Privacy & Information Security Law Blog

On June 28, 2019, the French data protection authority (the “CNIL”) published its action plan for 2019-2020 to specify the rules applicable to online targeted advertising and to support businesses in their compliance efforts.

Background

The CNIL decided to make online targeted advertising a priority for 2019 for the following reasons:

• The CNIL has received many complaints from individuals and not-for-profit bodies, organizations and associations (such as La Quadrature du Net, Privacy International, European Center for Digital Rights (“NOYB”)) relating to online marketing practices. In 2018, 21% of complaints were related to these issues.
• At the same time, the CNIL received many questions from industry professionals seeking to better understand their obligations arising from the EU General Data Protection Regulation (“GDPR”).
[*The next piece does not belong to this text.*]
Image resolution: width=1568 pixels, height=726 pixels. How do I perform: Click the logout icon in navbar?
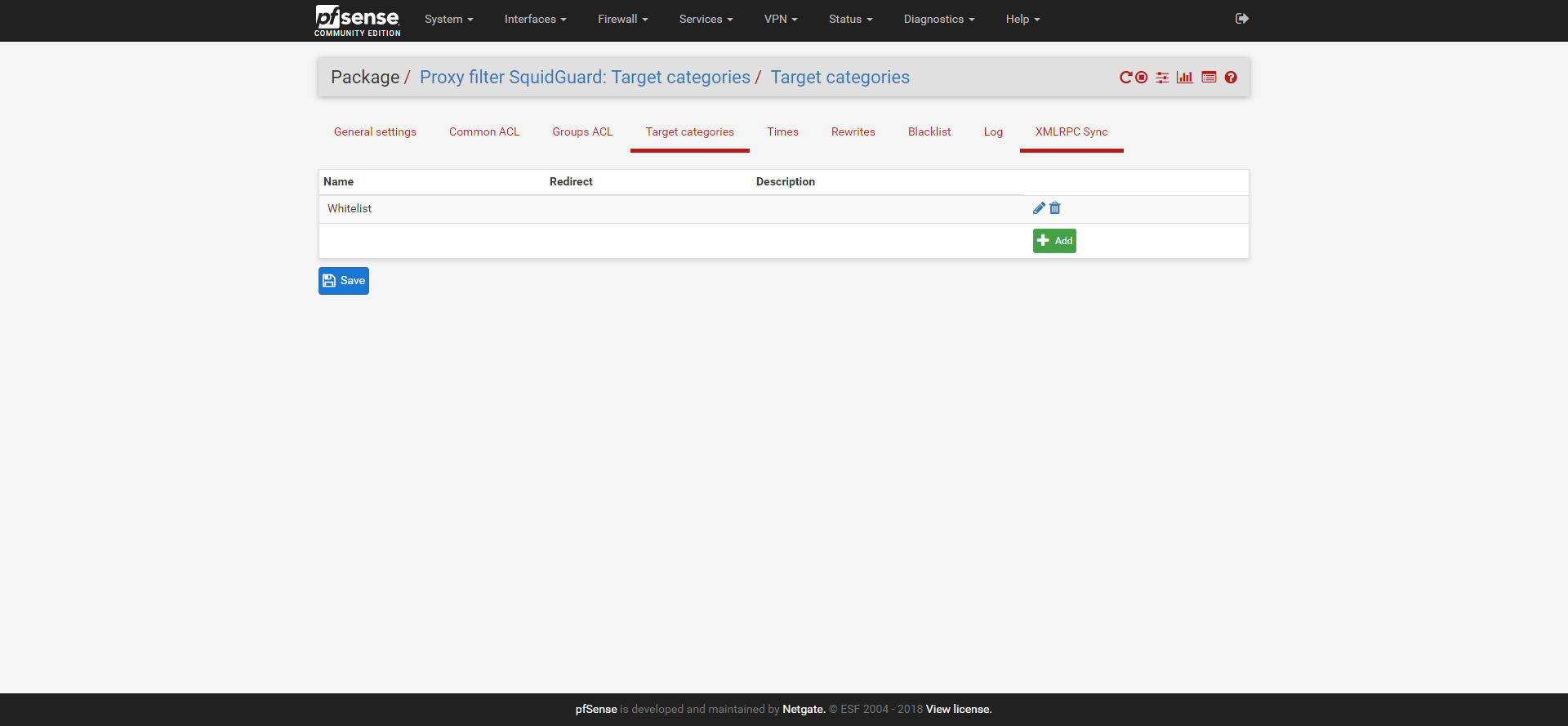1242,19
These questions were related to two main issues:
  • Sharing of personal data with partners for direct marketing: The CNIL recalled that it had specified the applicable rules on many occasions, including during meetings with industry representatives and on its website in December 2018. The CNIL explained that it has allowed for a six-month transition period to comply with these rules. This transition period has now expired.
  • Use of cookies and similar technologies: The CNIL recognized that its 2013 cookie guidance is no longer valid in light of the strengthened consent requirements under the GDPR, as specified by the European Data Protection Board’s Guidelines on consent.

Against that background, the CNIL decided to adopt an action plan to update its existing guidance in light of the GDPR consent requirements, and not to wait any longer for the adoption of the ePrivacy Regulation, which is intended to harmonize the EU rules on direct marketing and the use of cookies.

Action Plan

The CNIL’s action plan for 2019-2020 consists of two main steps:

Step 1: Publication of New Cookie Guidelines in July 2019

The CNIL announced that, in July 2019, it will repeal its 2013 recommendations on cookies and will publish new guidelines based on elements that have been interpreted in a uniform manner at the EU level. The CNIL will allow for a transition period of 12 months to comply with the new cookie guidelines. During that transition period, the CNIL will continue to accept that continued browsing of a website may signify consent to the use of cookies on the website. During the transition period, the CNIL will nonetheless require that cookies not be set until consent has been obtained.

Step 2: Consultation with All Relevant Stakeholders to Develop Recommendations by December 2019-Early 2020

The CNIL also announced that working groups comprised of CNIL officials and stakeholders in the adtech ecosystem (i.e., web publishers, advertisers, service providers and intermediaries of the marketing ecosystem and civil society representatives) will meet in the second half of 2019 to determine practical approaches to obtain consent. Based on these discussions, the CNIL will publish its draft recommendations at the end of 2019 or, at the latest, by the beginning of 2020. These draft recommendations will be open for public consultation. The CNIL will enforce the final version of the recommendations after a period of six months.